コロナ禍でメインバンクシェア伸ばした信用金庫

   「週刊エコノミスト」(2023年1月24日号)の特集は、「本当に強い信用金庫」。2022年3月期の全254信金のランキングを掲載。信用金庫がいかに地域経済を支えるのかリポートしている。

   信金発のスタートアップ企業として、カレーハウス専門店「CoCo壱番屋」(ココイチ)で知られる壱番屋、引越し業界最大手のサカイ引越センターを取り上げている。壱番屋は岐阜信金(岐阜)、サカイ引越センターは大阪信金(大阪)がそれぞれ最初に融資し、事業資金の要望に応えてきた。

   信用金庫は地域の中小・零細企業や住民が会員となる協同組織金融機関であり、従業員数300人かつ資本金9億円以上の企業には融資できない。信金との取引を「卒業」するのは企業が成長した証しでもあるが、サカイ引越センターは大阪信金とは「いろいろ教えてもらう関係が今も続いている」という。

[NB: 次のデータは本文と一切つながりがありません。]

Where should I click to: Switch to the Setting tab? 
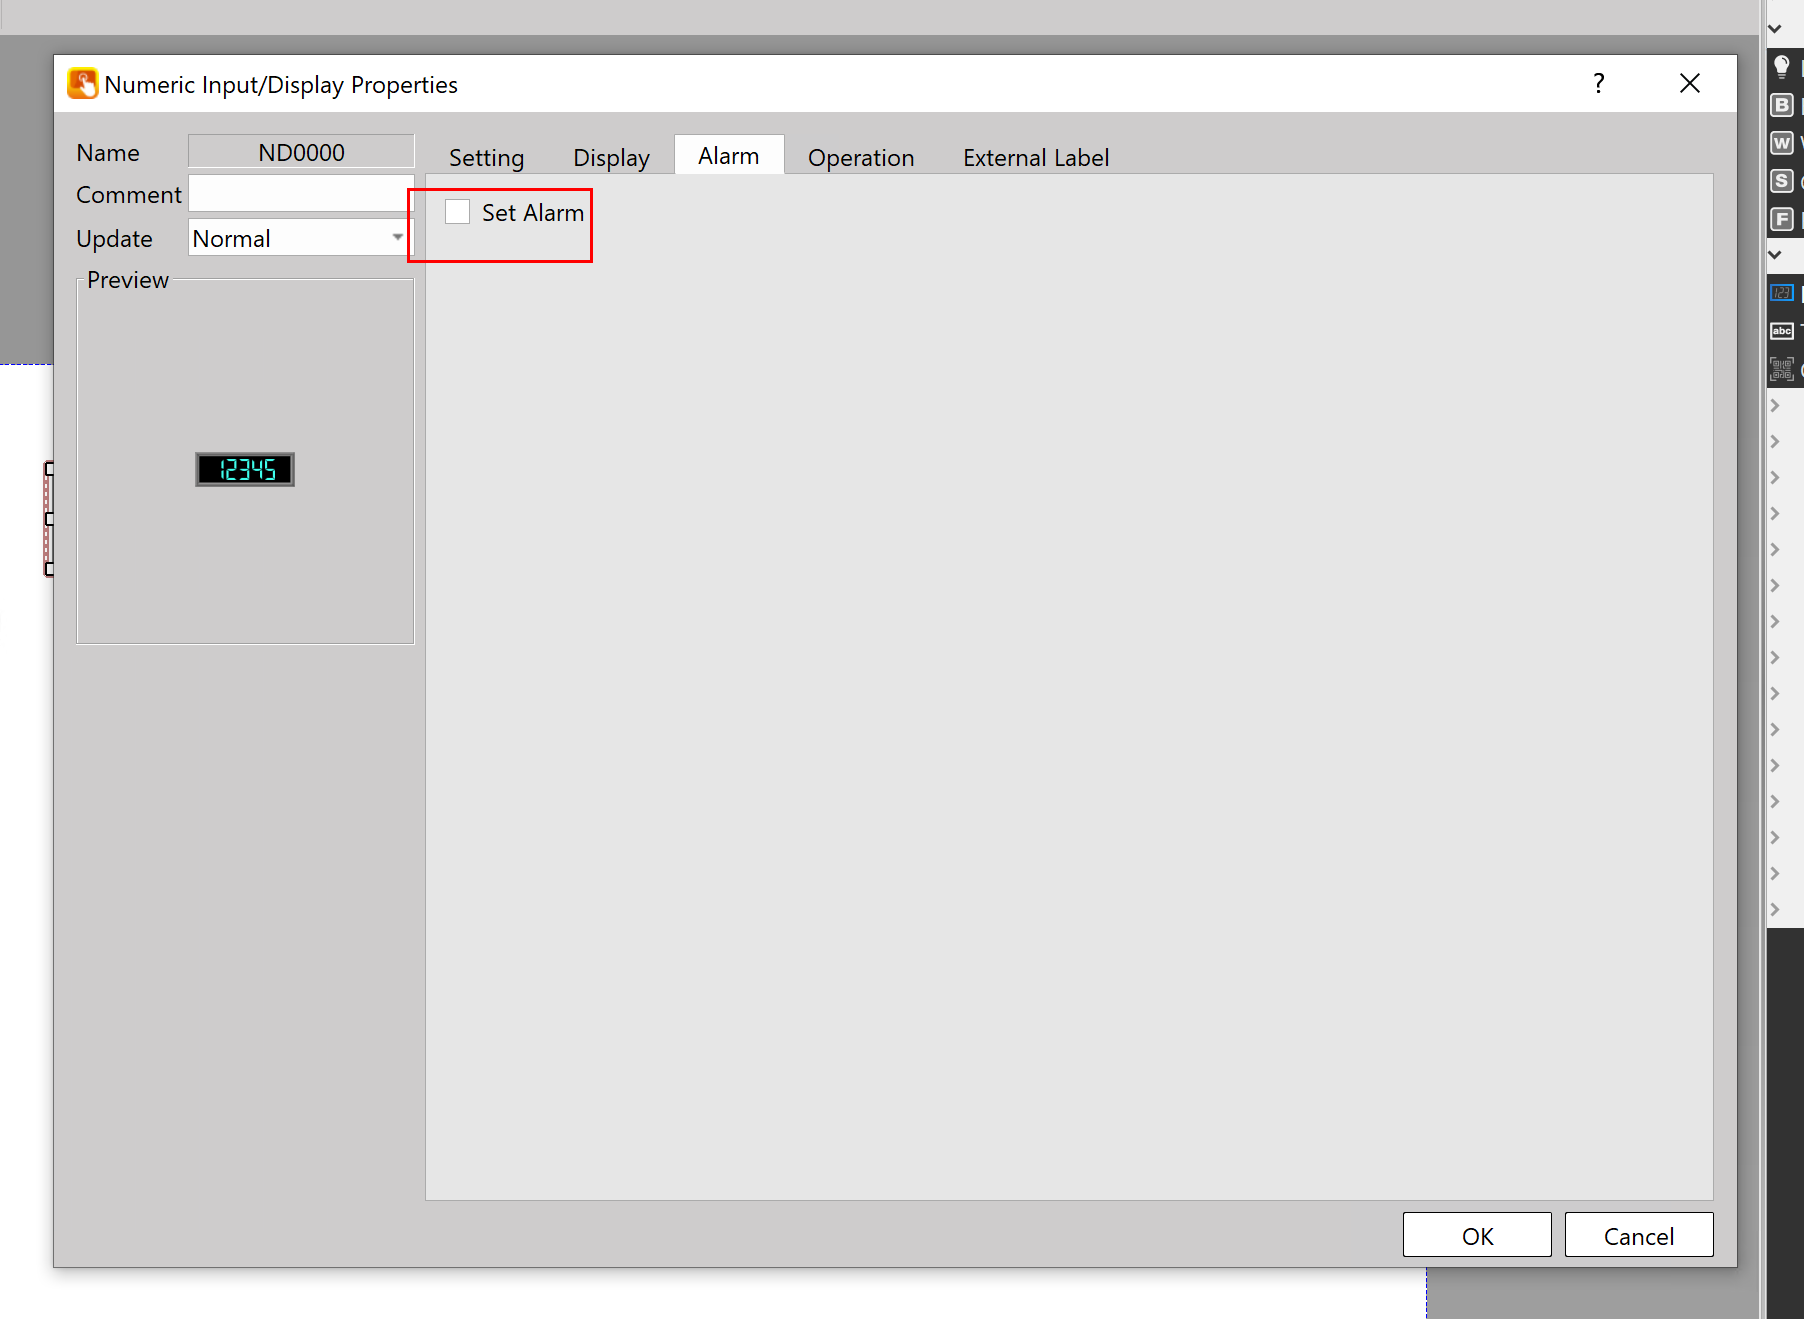[486, 158]
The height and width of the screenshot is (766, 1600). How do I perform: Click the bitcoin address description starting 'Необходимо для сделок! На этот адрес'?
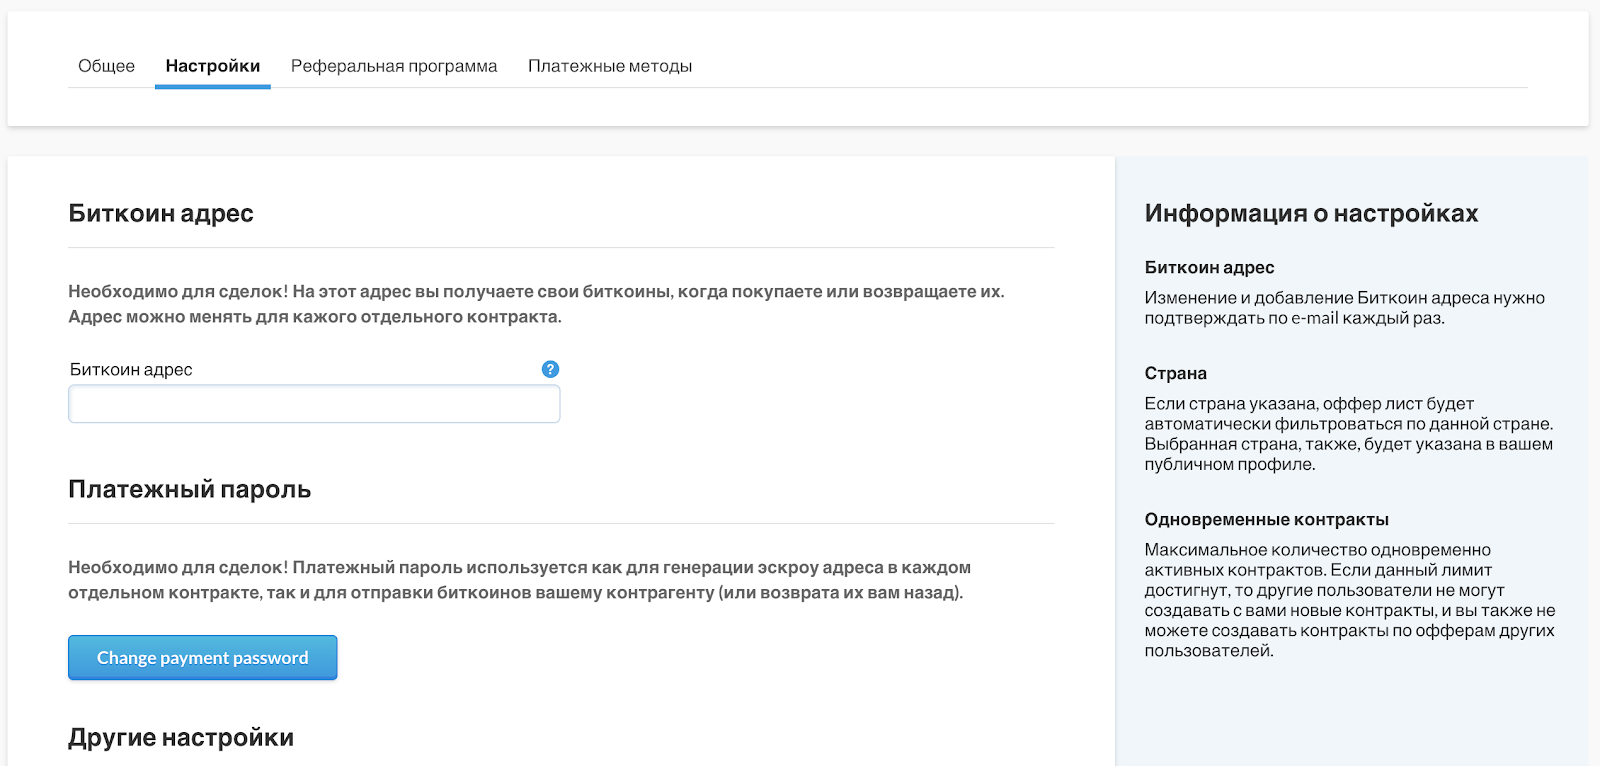point(536,304)
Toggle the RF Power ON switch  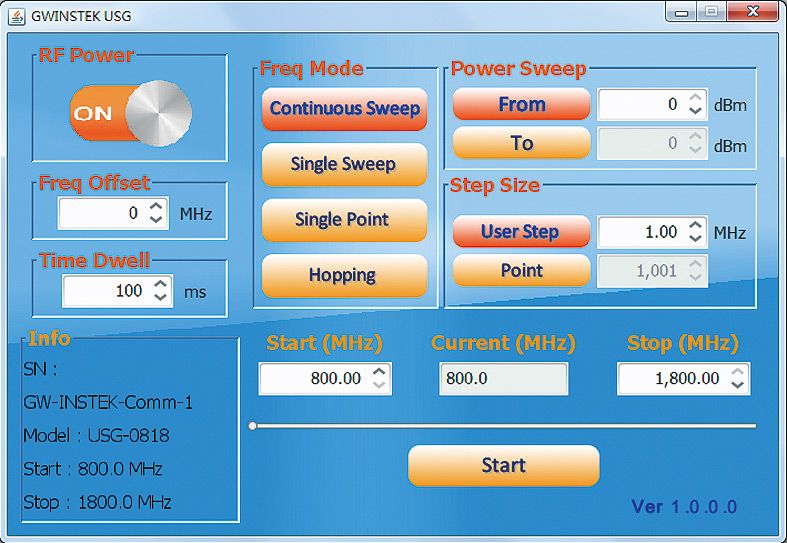click(x=131, y=114)
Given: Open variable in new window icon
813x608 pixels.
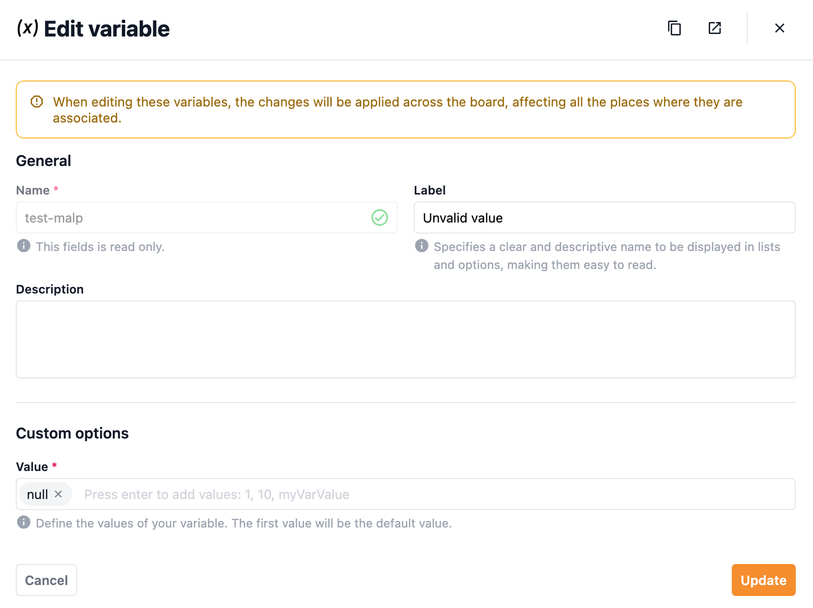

   独自の創業支援の例として、移住・創業支援を行う吉備信金(岡山)、女性向け企業支援塾を展開する高松信金(香川)、街歩き創業セミナーを行う埼玉県信金(埼玉)などを紹介している。

   ランキングの総資産トップは京都中央(京都)で、6.6兆円超と地銀中位行並みだ。

   以下、城南(東京)、岡崎(愛知)、京都(京都)、多摩(東京)、尼崎(兵庫)と続く。総資産1兆円超の「メガ信金」は51信金で、長野(長野)、川口(埼玉)、但陽(兵庫)の3信金が「メガ信金」入りした。一方、1000億円未満も13信金あり、二極化が進んでいる。

   コロナ禍のゼロゼロ融資(実質無利子・無担保融資)により、信用金庫は大幅に貸し出しを伸ばしたという。メインバンクとする企業のシェアは、地元有力企業との取引が多い地銀には及ばないが、大手行に1.5ポイントまで肉薄する勢いだそうだ。